Die EU-Kommission hatte im Juli und August 2018 die EU-Bürgerinnen und Bürgern dazu aufgefordert, sich an einer EU-Konsultation zur Abschaffung der Zeitumstellung zu beteiligen. Insgesamt 4,6 Millionen Bürgerinnen und Bürger nahmen daran teil. Noch nie zuvor gab es eine so hohe Beteiligung an einer EU-Konsultation. Die höchste Rücklaufquote der Antworten kam mit über 70 Prozent aus Deutschland (3,1 Millionen), gefolgt von Frankreich (8,6 Prozent; 393.000) und Österreich (6 Prozent; 259.000). Das entspricht einer Beteiligung von fast vier Prozent der deutschen Bevölkerung. Die Menschen in Deutschland wünschen sich laut der Umfrage mehrheitlich die dauerhafte Sommerzeit.

Bislang sind die EU-Mitgliedstaaten jedoch noch sehr gespalten, was die Abschaffung der saisonalen Zeitumstellung betrifft. Sie werden voraussichtlich noch mehr Zeit benötigen, um in dieser Frage zu ihren nationalen Positionierungen zu finden Am Dienstag, 26. März 2019 hat das Europäische Parlament mit einer breiten Mehrheit für eine Abschaffung der Zeitumstellung gestimmt. Jetzt können die Trilog-Verhandlungen zwischen dem Europäischen Parlament, dem Ministerrat und der EU-Kommission beginnen, mit dem Ziel des Inkrafttretens die Richtlinie bis spätestens zum 1. April 2021. Ob ewige Sommer- oder Winterzeit liegt dann aber noch in den Händen der Mitgliedsstaaten. Denn: die EU hat keine Gesetzgebungskompetenz in der Frage über eine europäische Standardzeit.

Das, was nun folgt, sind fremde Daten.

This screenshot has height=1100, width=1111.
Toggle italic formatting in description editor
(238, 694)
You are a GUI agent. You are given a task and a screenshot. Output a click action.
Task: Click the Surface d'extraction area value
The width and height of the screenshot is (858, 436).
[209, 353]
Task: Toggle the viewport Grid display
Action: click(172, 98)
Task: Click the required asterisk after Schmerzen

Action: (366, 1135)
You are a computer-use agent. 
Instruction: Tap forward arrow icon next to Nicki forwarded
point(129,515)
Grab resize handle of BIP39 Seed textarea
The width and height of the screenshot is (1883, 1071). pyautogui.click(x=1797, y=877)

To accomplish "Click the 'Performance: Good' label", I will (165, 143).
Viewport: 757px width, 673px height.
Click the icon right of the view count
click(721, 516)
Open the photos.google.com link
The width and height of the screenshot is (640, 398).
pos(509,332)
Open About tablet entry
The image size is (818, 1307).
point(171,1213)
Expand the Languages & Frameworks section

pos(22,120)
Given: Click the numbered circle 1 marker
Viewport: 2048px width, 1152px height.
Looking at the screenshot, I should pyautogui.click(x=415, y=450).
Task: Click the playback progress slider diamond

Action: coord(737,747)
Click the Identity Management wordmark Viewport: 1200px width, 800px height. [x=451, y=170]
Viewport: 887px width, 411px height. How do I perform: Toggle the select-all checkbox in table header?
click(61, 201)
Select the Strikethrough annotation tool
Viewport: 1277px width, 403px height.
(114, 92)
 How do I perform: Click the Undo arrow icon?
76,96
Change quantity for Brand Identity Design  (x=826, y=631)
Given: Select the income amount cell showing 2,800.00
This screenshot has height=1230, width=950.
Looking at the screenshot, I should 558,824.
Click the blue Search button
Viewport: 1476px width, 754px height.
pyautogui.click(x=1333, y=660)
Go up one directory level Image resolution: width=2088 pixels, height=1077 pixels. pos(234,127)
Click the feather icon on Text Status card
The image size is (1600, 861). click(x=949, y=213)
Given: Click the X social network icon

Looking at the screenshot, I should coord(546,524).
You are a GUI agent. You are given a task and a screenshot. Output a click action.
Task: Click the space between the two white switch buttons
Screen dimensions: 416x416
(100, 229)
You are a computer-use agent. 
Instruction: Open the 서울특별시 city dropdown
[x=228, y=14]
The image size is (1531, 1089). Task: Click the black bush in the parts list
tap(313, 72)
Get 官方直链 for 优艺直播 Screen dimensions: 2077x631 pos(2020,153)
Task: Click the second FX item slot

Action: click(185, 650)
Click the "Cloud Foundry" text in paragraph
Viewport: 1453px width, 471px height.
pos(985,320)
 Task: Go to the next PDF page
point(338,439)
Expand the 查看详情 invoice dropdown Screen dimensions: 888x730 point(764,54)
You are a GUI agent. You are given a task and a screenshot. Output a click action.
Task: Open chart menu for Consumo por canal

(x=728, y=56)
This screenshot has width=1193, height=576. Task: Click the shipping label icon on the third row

Deshalb hat sich das Europäische Parlament für einen Koordinierungsmechanismus ausgesprochen, bestehend jeweils aus einem gewählten Vertreter eines jeden Mitgliedstaats und der Europäischen Kommission. Dieser Koordinierungsmechanismus soll die Mitgliedstaaten bei ihrer Entscheidung unterstützen und gewährleisten, dass kein Flickenteppich an Zeitzonen zwischen den Mitgliedstaaten entsteht. Denn ein Flickenteppich würde die Bürgerinnen und Bürger, den Verkehr und den Binnenmarkt stören. Nur eine Koordinierung der EU-Mitgliedstaaten ergibt Sinn. Darauf werden wir SPD-Europaabgeordnete bei diesem Thema besonders pochen.